Monsanto In Our Milk
The mad geniuses at Monsanto have found yet another way to sell us poisoned food for profit. Not
only have they given us genetically altered corn, wheat and beans, they now have figured out a way to taint our milk.
It was announced only days ago that the U. S. Food and Drug Administration has approved the company's
production of a powder called Posilac at its $180 million manufacturing plant in Augusta, Ga.
Posilac, a genetically-engineered bovine growth hormone known as rBGH, is touted by the company
as a natural substance that increases milk production in cows by about eight to 12 pounds per day and thus allows dairy farmers
to increase their income.
What the promotions don't say is that the FDA obviously rolled over for the powerful Monsanto Corporation
on this product, as it appears to have done for the company's many other GMO inventions. The government agency failed
to take a close look at what rBGH could do to milk consumers and possibly even the livestock that receive it.

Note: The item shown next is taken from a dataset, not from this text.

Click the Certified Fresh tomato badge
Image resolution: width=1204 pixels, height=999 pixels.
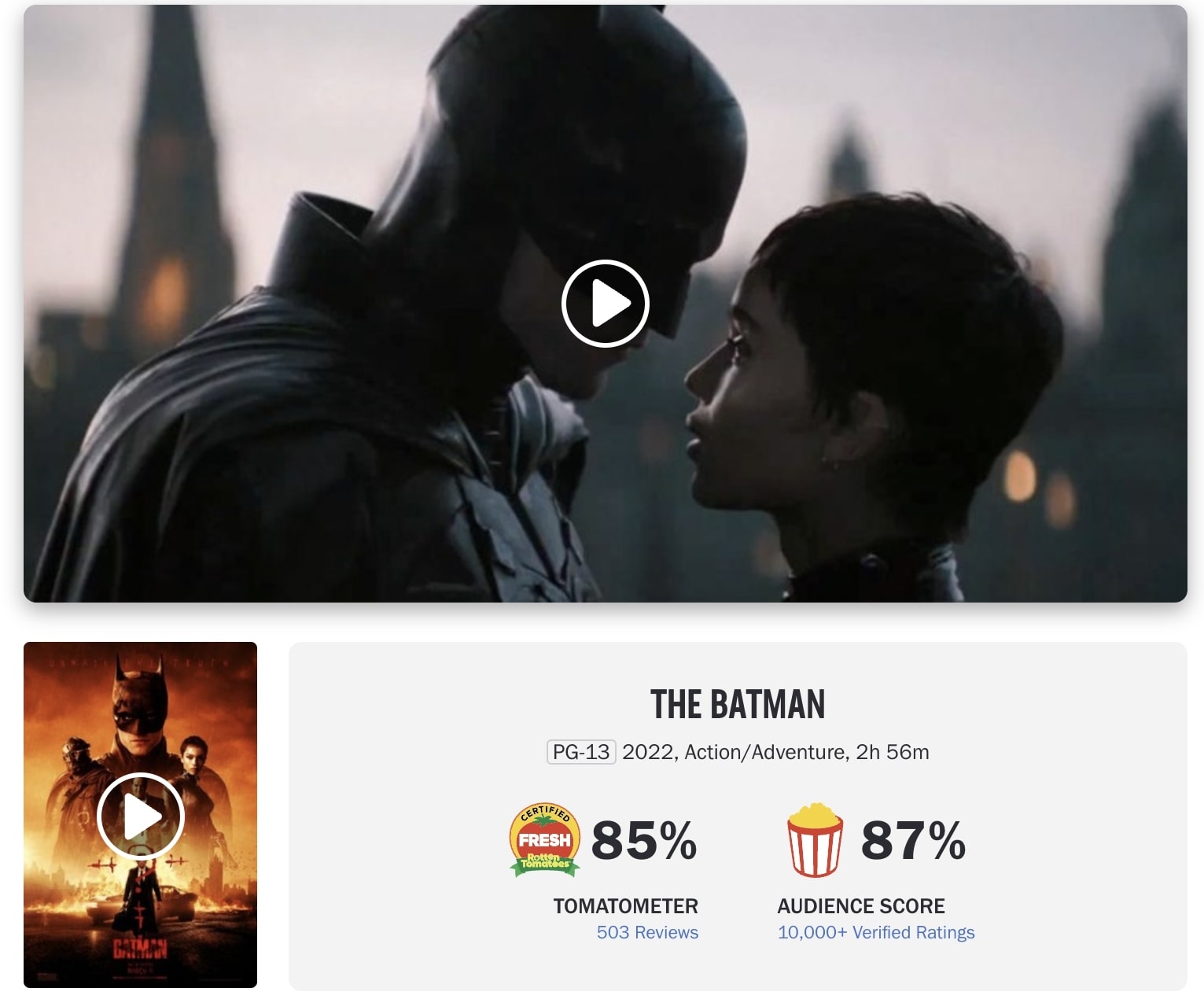pos(545,840)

One investigative report states that Monsanto lied when it listed the various amino acids within
the 191 amino acid chain structure of BST. It said amino acid No. 144 was lysine, when, in fact, it was a freak new creation
produced in the process of making the product.
The error was discovered by Monsanto scientist Bernard Violand and published in the July 1994 issue
of the journal Protein Science. Instead of the natural lysine, the company created a freak amino acid now identified as epsilon-N-acetyllysine.
And the FDA never examined this substance, Violand charged. It has allowed this new "frankenfood" to enter our food chain.
The Cancer Prevention Coalition has warned that rBGH research has already indicated that consumption
by humans may speed the growth of human breast and prostate cancers.
The Consumers Union carries the warnings even farther. It believes the hormone accelerates puberty
in children and causes bone disease and other problems in cows. The product is already banned in Canada, the European Union
and numerous other countries. But cattle in the US are free to receive it.
Here is what is alarming the scientists outside of the Monsanto labs who are taking a close look
at rBGH:
--The stuff, when injected in cows, induces a 70 to 1000 percent increase in the levels of a hormone
called IGF-1. This volume of IGF-1 is not destroyed by digestion and gets absorbed into the body. The hormone is known to
stimulate the proliferation of cancer cells, especially in the breast and prostate areas of the human body.
--An article in Cancer Research (June 1995) states that tests in a Philadelphia laboratory by Renato
Baserga shows that IGF-1 not only establishes the maintenance of tumors, it may also stimulate the progression and aggressiveness
of childhood leukemias "to a point that chemotherapy could not be effective."
--George L. Tritsch, a now retired cancer research scientist, warned in yet another article: "The
widespread consumption of BST [rBGH] supplemented milk is therefore an experiment on an unsuspecting population that could
have horrendous consequences and overwhelm the health care system. . . I can conceive of no animal experiments to test this
and to provide hard data to predict the magnitude and time frame for this effect. The risk to benefit ratio of this experiment
is clearly not in favor of the consumer."
--Cows injected with rBGH are prone to mastitis, an infection of the udder. This leads to an increase
in pus in the milk plus antibiotic residues. This could lead to an increase in antibiotic resistant diseases in people who
consume milk and milk products.
--Also pasteurization does not destroy rBGH so people who consume milk from injected cows also receive
the hormone directly in their bodies.
How can we avoid getting rBGH contaminated milk? Because of lawsuits filed by the corporate giant
Monsanto, and threats of lawsuits, it may not be possible to know.
For example, Monsanto is suing family-owned Oakhurst Dairy in Maine because of a label that reads:
"Our Farmers Pledge: No artificial growth hormones." Ironically, it is the FDA, which is in place to protect the consumer,
that gives Monsanto the grounds for this law suit. The FDA takes the position that there is no significant difference between
milk produced by treated and untreated cows. Thus dairies may not say that their milk is "rBST-free."
This means that not only the milk in your grocery store, but even in the local health food store,
may contain this stuff. It also will show up in dairy products like yogert, butter, ice cream and cheese.